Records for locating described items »
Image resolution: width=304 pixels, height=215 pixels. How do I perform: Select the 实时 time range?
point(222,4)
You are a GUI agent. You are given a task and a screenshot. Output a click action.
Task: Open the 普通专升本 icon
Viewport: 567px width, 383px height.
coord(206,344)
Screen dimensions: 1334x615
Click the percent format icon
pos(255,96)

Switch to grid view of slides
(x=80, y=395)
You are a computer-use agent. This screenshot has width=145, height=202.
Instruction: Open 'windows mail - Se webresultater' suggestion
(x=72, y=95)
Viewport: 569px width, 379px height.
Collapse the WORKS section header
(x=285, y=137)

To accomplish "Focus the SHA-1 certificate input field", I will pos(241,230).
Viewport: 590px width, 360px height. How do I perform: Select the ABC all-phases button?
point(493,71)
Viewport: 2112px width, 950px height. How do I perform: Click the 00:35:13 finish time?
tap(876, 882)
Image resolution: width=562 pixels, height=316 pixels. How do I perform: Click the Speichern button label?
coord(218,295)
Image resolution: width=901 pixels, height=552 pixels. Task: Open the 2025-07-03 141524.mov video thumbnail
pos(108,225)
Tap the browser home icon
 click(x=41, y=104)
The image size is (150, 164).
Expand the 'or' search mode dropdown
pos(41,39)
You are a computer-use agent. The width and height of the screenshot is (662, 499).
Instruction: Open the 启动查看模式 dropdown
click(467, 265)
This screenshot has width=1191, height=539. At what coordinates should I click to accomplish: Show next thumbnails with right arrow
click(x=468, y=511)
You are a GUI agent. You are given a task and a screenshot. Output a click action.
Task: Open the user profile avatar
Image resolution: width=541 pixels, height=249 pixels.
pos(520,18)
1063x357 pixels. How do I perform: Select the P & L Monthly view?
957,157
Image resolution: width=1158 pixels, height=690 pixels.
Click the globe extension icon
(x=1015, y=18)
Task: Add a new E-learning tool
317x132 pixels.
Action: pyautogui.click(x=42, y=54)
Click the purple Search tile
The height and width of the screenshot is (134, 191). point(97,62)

WHAT YOU ARE ASKED TO DO » Copy out the records above word for word, starting at the beginning and ending at the line containing "(x=80, y=395)".

CORRECT RESPONSE »
Image resolution: width=304 pixels, height=215 pixels. How do I perform: Select the 实时 time range?
point(222,4)
You are a GUI agent. You are given a task and a screenshot. Output a click action.
Task: Open the 普通专升本 icon
Viewport: 567px width, 383px height.
coord(206,344)
Screen dimensions: 1334x615
Click the percent format icon
pos(255,96)

Switch to grid view of slides
(x=80, y=395)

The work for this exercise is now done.